Instructions:
[1] Reproduce word for word the passage of the piece on the Federal Sentencing Guidelines that begins with "Do NOT be Afraid" and ends after "used to be!".
[2] Extend the piece on the Federal Sentencing Guidelines, picking up right after its last sentence.

Document:
######

Published on:

Do NOT be Afraid of the Federal Sentencing Guidelines!!!

The United States Federal Sentencing Guidelines are not mandatory on sentencing courts. The Guidelines are also not presumed to be reasonable. That was the very clear and very recent message sent by the United States Supreme Court in Nelson v. United States, 129 S.Ct. 890 (2009). In so ruling , the Supreme Court made it very clear that the federal sentencing guidelines are NOT what they used to be!

######

Recorded data:
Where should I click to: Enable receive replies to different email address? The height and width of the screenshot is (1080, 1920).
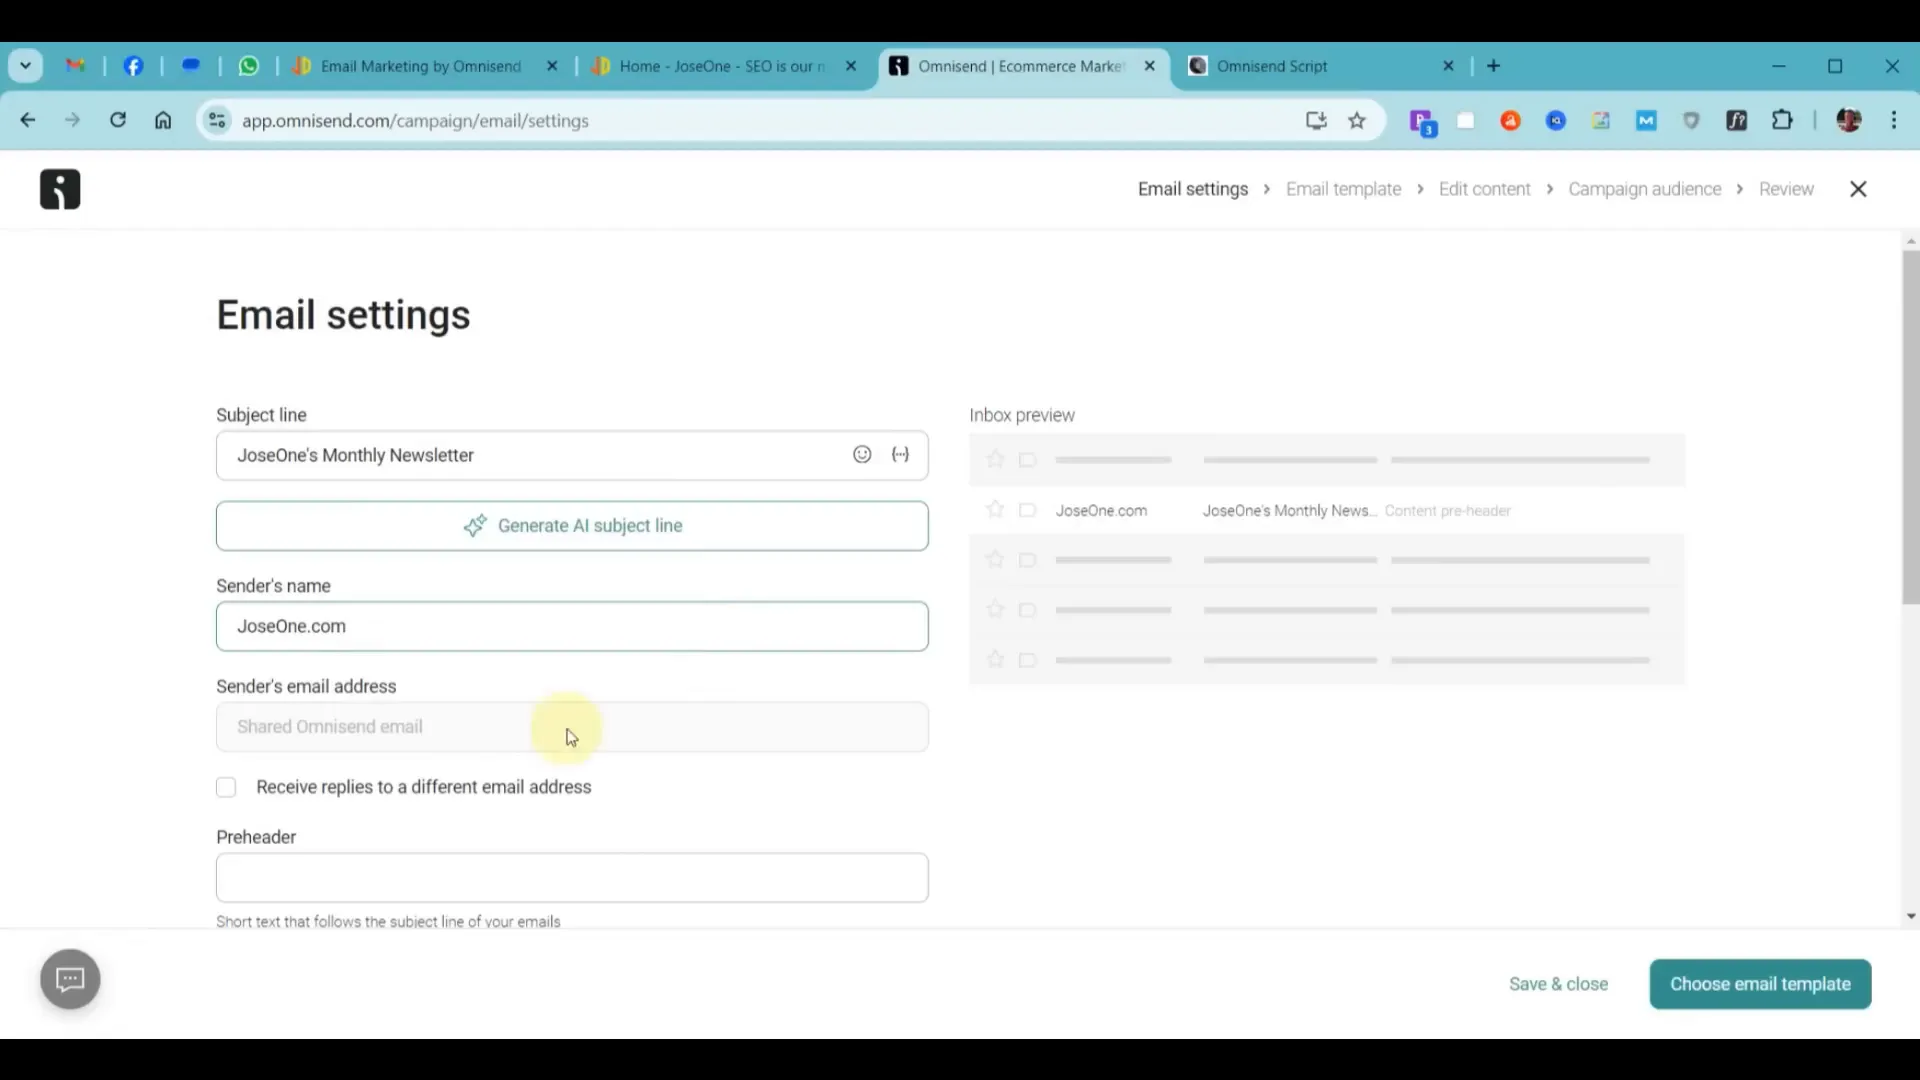(x=226, y=788)
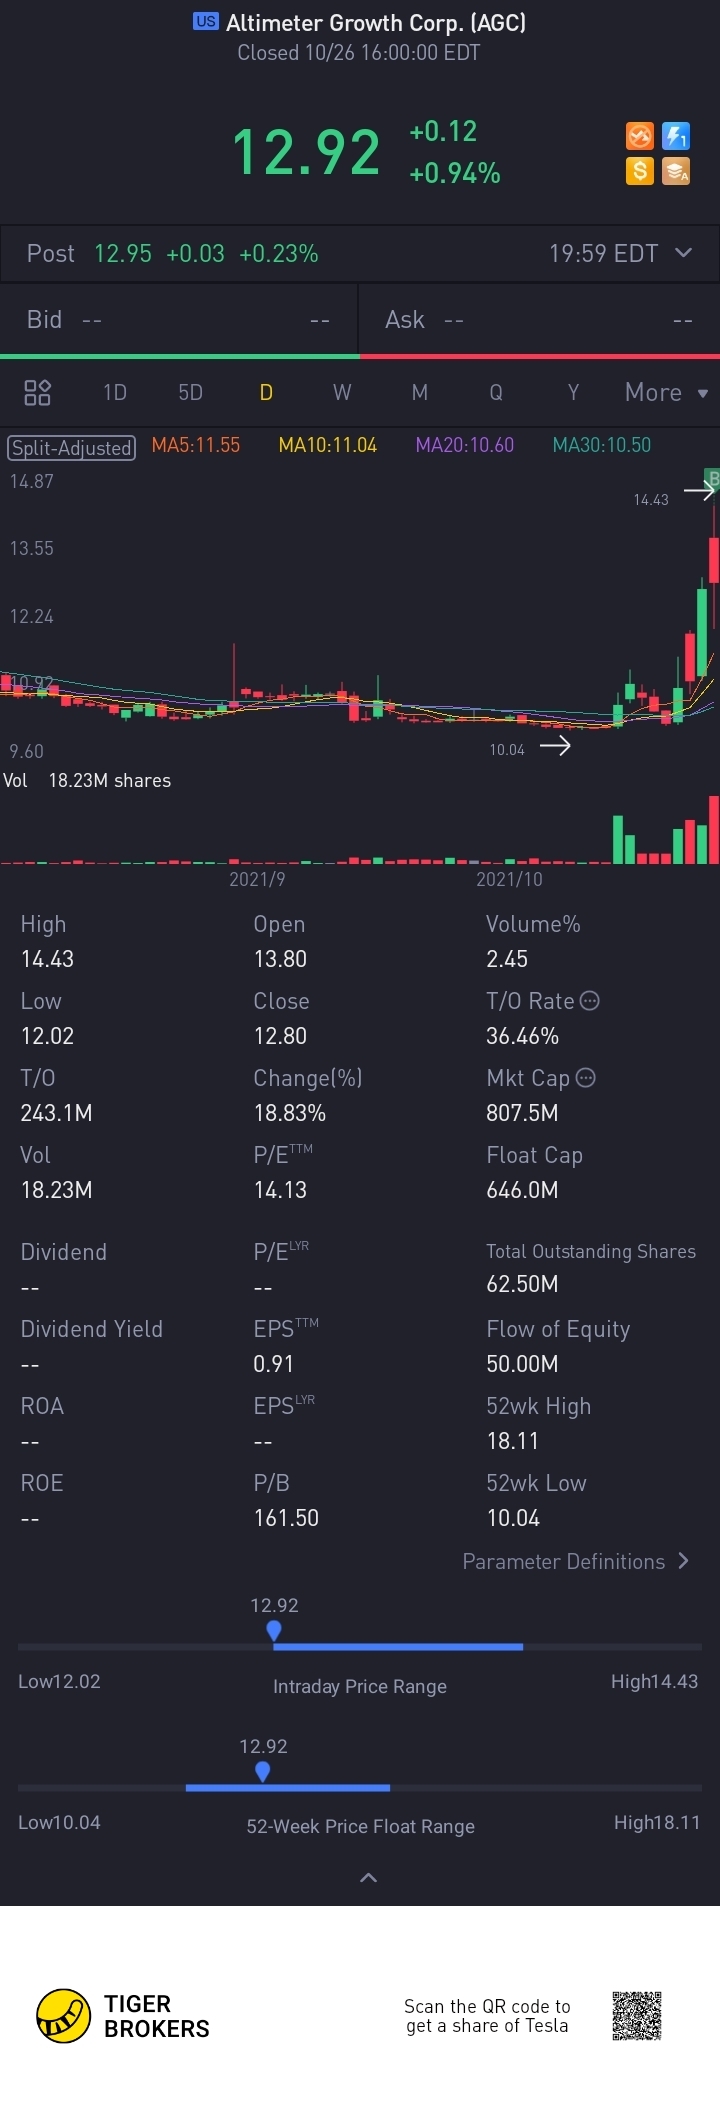
Task: Select the 5D chart tab
Action: pos(190,392)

######

Answers by task:
[1]
Do NOT be Afraid of the Federal Sentencing Guidelines!!!

The United States Federal Sentencing Guidelines are not mandatory on sentencing courts. The Guidelines are also not presumed to be reasonable. That was the very clear and very recent message sent by the United States Supreme Court in Nelson v. United States, 129 S.Ct. 890 (2009). In so ruling , the Supreme Court made it very clear that the federal sentencing guidelines are NOT what they used to be!

[2]
The federal sentencing guidelines used to strike fear into the hearts of criminal defendants accused of federal offenses. Not only were the guidelines mandatory, but they were VERY harsh. Under the old sentencing guidelines scheme, even first time offenders with compelling personal circumstances were forced to serve large non-paroleable prison terms. Federal prison populations swelled with non-violent drug offenders incarcerated for long terms of incarceration. Judges who wished to vary from the guidelines were routinely reversed by federal circuit courts. Federal prosecutors, emboldened by the harsh mandatory guidelines, had no incentive to be reasonable. Under the mandatory guidelines system, prosecutors – not Judges –were the most powerful players in determining the fate of criminal defendants. By deciding which crimes to charge, the prosecutors could effectively dictate the result faced upon conviction. Even the most skilled defense attorneys were often powerless to stop unfairly harsh sentences. Judges were equally powerless.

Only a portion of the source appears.